2(R′—C—NO)+O₂--->2(R′—C—NO_X)+Unreacted Material

Where R′ can be any carbon-carbon or carbon-hydrogen molecule or structure. Unreacted material may contain any carbon-hydrogen material not containing at least one nitrogen atom (such as any ash, minerals, or dirt in the starting materials), material not fully reacted with nitrogen, or material still remaining not fully oxidized. The unreacted material generated by this step can be moved to one or more of the previous steps described above (i.e., hydrolysis, nitrogen infusion) and subjected to the process again, or otherwise properly disposed of.

Optionally, the oxidized material can be moved into one or more separators 60. Separation can occur, for example, by separating the compounds by size. Completed product (e.g., fully reacted material) can be separated from unusable product (e.g., unreacted material) using separation and filtering steps. For example, a multistage separation process can be used. Typically, product separated and filtered for final shipping will be mostly smaller sized molecules derived from the hydrolysis process. These smaller molecules will generally give a higher nitrogen content without producing a handling hazard. Filtering steps may include packed columns where acceptable material will be separated at a higher level in the column, through membrane separators, liquid-liquid extraction columns, fractional distillation, centrifugation, screens, molecular sieves, coalescers, etc.

Throughout the process, unreacted material can be sent upstream or downstream. For example, product that is oxidized but separated out as being too large for final shipping and drying can be moved to the hydrolysis reaction vessel 20, the nitrogen infusion reaction vessel 32, and/or the oxidation reaction vessel 56. Remaining material can be returned to the reactor for further hydrolysis, nitrogen infusion, or oxidation.

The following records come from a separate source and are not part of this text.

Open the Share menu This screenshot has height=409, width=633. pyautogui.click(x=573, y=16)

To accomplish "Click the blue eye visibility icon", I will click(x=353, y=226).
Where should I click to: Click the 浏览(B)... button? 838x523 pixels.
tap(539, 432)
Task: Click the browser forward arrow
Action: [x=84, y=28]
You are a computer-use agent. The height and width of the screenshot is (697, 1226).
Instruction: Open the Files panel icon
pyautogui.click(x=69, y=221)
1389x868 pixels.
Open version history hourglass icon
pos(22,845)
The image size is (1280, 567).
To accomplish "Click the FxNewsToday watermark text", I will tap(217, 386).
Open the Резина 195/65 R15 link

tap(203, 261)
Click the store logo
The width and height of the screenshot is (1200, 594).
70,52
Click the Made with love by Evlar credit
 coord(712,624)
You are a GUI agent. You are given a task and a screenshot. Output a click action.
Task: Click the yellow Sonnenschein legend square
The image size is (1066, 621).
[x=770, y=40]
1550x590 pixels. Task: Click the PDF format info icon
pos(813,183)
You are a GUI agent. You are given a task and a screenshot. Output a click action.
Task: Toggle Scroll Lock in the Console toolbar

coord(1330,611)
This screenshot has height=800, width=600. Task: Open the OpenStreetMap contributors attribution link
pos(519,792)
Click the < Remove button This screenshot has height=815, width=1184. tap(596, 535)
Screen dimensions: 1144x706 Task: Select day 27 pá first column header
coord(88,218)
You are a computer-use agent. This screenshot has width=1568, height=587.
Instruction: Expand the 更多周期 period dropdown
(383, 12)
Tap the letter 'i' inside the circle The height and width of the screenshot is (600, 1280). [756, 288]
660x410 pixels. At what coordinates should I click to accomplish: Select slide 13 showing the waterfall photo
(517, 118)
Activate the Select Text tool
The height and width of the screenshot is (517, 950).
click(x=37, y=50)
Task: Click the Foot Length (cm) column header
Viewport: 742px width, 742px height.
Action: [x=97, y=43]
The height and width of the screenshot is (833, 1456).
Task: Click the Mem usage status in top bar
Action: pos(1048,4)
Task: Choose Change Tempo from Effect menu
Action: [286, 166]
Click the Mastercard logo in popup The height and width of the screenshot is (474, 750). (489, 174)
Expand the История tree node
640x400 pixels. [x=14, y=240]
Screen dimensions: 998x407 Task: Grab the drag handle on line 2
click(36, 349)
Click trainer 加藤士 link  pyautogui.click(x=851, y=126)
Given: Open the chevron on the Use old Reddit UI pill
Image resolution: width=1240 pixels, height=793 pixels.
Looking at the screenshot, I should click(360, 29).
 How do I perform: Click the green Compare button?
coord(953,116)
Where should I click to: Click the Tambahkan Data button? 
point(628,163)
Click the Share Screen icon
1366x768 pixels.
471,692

The nitrogen-based fertilizer can also be dried as needed for shipping and application purposes. Waste material such as minerals and contaminates will be properly disposed of. In some examples, the nitrogen-based fertilizer formed according to the methods described herein contains very little ammonium nitrate, ammonia, and/or urea. In other examples, the nitrogen-based fertilizer contains no ammonium nitrate. The nitrogen-based fertilizer described herein also has a low salt index. Salt index is the increase in osmotic pressure resulting from addition of fertilizer to a solution, relative to effect of the same amount of NaNO₃(SI=100), where sodium nitrate is assigned a relative value of 100. In other words, the salt index is calculated by comparing the increase in osmotic potential brought about by addition of that fertilizer material compared to the increase in osmotic potential when an equivalent weight of sodium nitrate is added to water. The salt index of a mixed fertilizer containing N, P and K is the sum of the salt index values (partial salt index) of its components. The salt index of sodium nitrate is defined as 100. Fertilizer materials with salt indices greater than 100 produce an osmotic potential greater than an equal weight of sodium nitrate. Fertilizers with salt index values less than 100 produce an osmotic potential less than an equal weight of sodium nitrate.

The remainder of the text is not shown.